AIM: In the court opinion excerpt below, condense the paragraph beginning "Defendants assert that Plaintiff is not an adequate class representative" into a short bulleted list that keeps its main facts.

Plaintiff has demonstrated that typicality is satisfied for many of the same reasons that she has demonstrated commonality. She intends to present the same claims as the rest of the class, has provided evidence suggesting that Defendants violated the class members' rights under the NYLL in the same manner that they allegedly violated her NYLL rights, and the overtime exemption defense that Defendants intend to assert against an unspecified number of class members is at issue for Plaintiff's claims too. See Porter, 2021 WL 3524159, at *7 (“The typicality requirement is satisfied here, where the same factual circumstances and legal arguments underlie each putative class member's claims.”); Moreira, 2015 WL 1527731, at *12 (finding typicality satisfied where “the named plaintiffs' claims and the proposed class members' claims arise from the same course of conduct (i.e., Defendants' alleged practice and policy of failing to pay overtime at the statutory rate), raise common issues of law and fact (inter alia, Defendants' failure to pay time and half for all hours worked over forty), and are based on the same legal theories (violations of the NYLL)”).
C. Plaintiff Is an Adequate Class Representative
The Court deems Plaintiff to be an adequate class representative. “Under Rule 23(a)(4), adequacy is twofold: the proposed class representative must have an interest in vigorously pursuing the claims of the class, and must have no interests antagonistic to the interests of other class members.” In re Payment Card Interchange Fee & Merchant Discount Antitrust Litig., 827 F.3d 223, 231 (2d Cir. 2016). “However, even if a conflict is revealed, it does not necessarily defeat class certification-the conflict must be fundamental.” In re Patriot Nat'l, Inc. Secs. Litig., 828 Fed.Appx. 760, 764 (2d Cir. 2020) (affirming class certification even though lead plaintiffs had some claims that other class members did not have and vice versa).
Defendants assert that Plaintiff is not an adequate class representative because she has commenced a separate lawsuit against Defendants for age and disability discrimination, for which Plaintiff has not sought class certification. See Leong v. Laundry Depot, LLC, et al., No. 20-cv-2637 (E.D.N.Y. filed June 13, 2020) (ECF No. 1). Defendants argue that Plaintiff may be incentivized to reach a global resolution that settles the class's NYLL claims for an improperly low amount, so long as she receives a substantial individual settlement of her discrimination claims. ECF No. 98 at 4-5. However, the fact that Plaintiff has brought separate claims against Defendants that the class does not share does not automatically preclude her from being a class representative. Zivkovic, 329 F.R.D. at 66 (granting motion to certify NYLL class where class representative was separately pursuing an individual claim for discrimination based on national origin); Orellana v. One If By Land Rest. LLC, No. 18-cv-7865, 2020 WL 5768433, at *1, *7 (S.D.N.Y. Sept. 27, 2020) (finding that plaintiff who asserted individual employment discrimination claim was adequate representative of NYLL class); Patriot Nat'l, 828 Fed.Appx. at 764 (affirming class certification despite lead plaintiffs and class members having non-identical claims). Since any settlement of the class's NYLL claims will need the Court's approval, the Court can guard against the “potential conflict of interest” that Defendants raise, should it ever arise. See ECF No. 98 at 5.

DATA SECTION:
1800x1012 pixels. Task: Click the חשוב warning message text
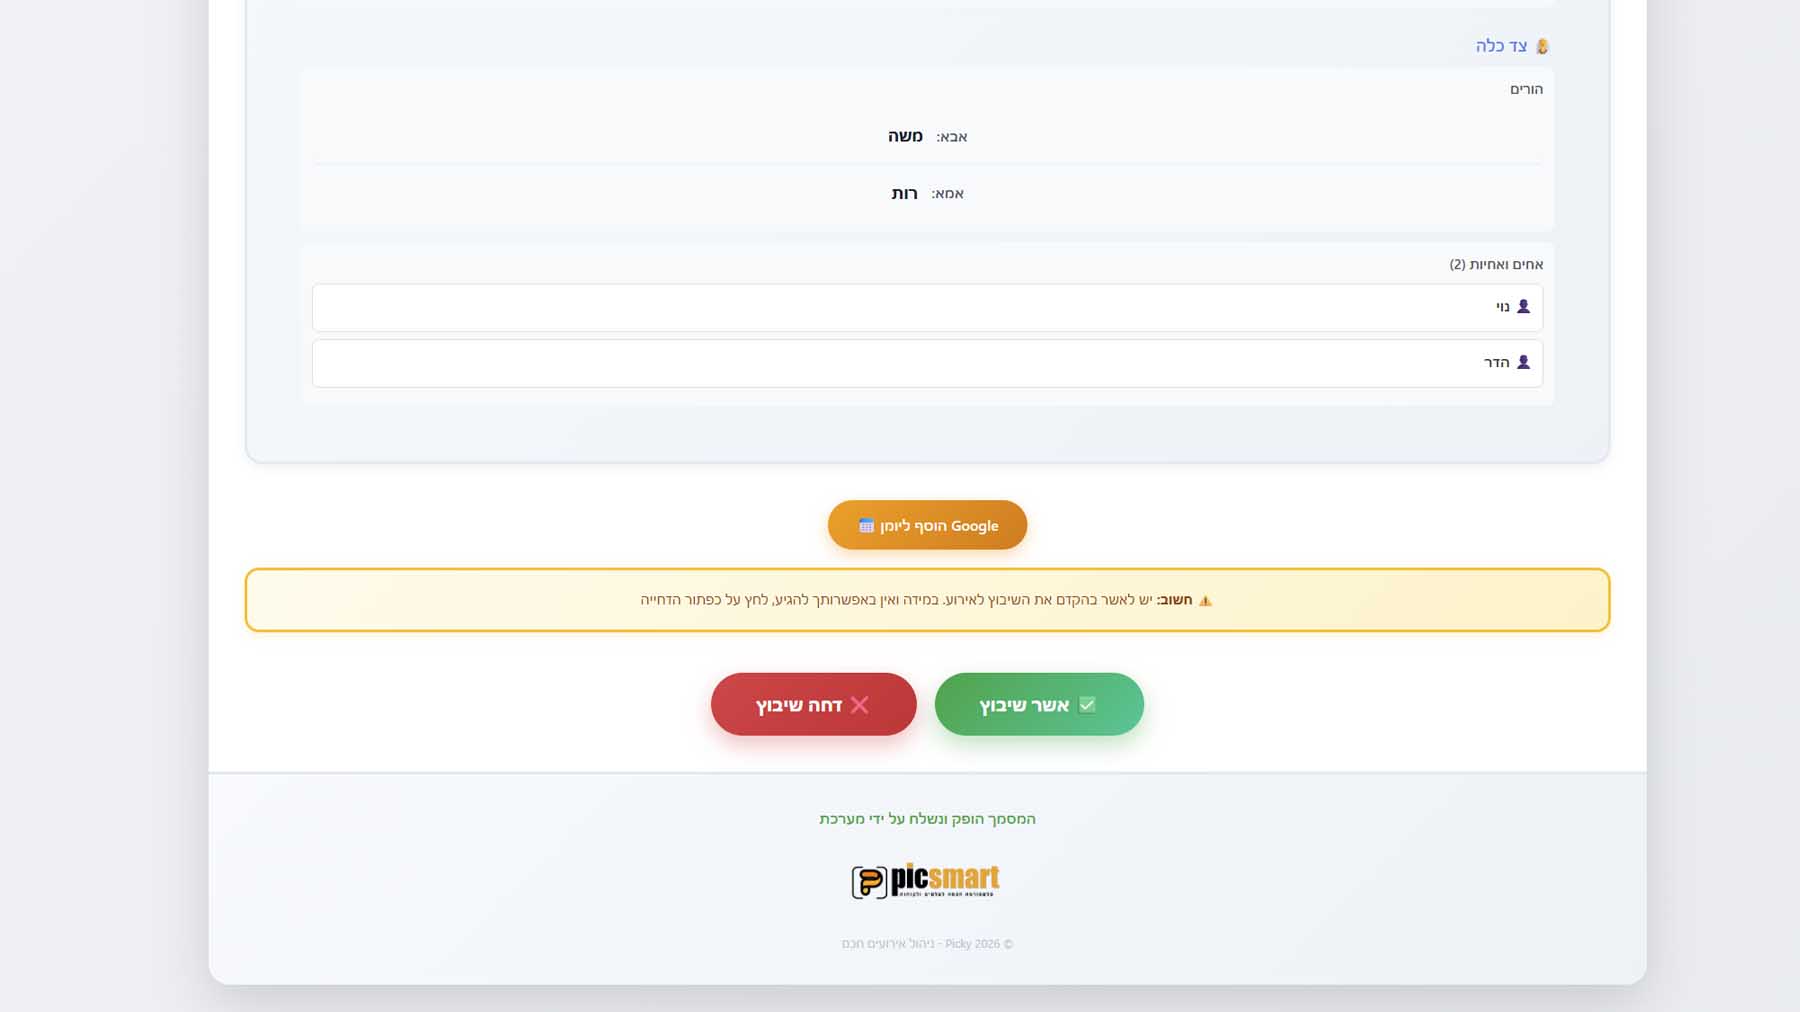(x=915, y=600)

SOLVED EXERCISE:
- Defendants say Plaintiff is not an adequate class representative because she has filed a separate suit against them for age and disability discrimination, without seeking class certification in it (Leong v. Laundry Depot, LLC, No. 20-cv-2637, E.D.N.Y., filed June 13, 2020).
- They argue she might accept a global deal that settles the class's NYLL claims too cheaply in exchange for a large individual settlement of her discrimination claims (ECF No. 98 at 4-5).
- Bringing separate claims that the class does not share does not automatically bar her from serving as class representative, as shown in Zivkovic, Orellana v. One If By Land Rest. LLC, and Patriot Nat'l.
- Because the Court must approve any settlement of the class's NYLL claims, it can guard against the potential conflict of interest Defendants raise if it ever arises.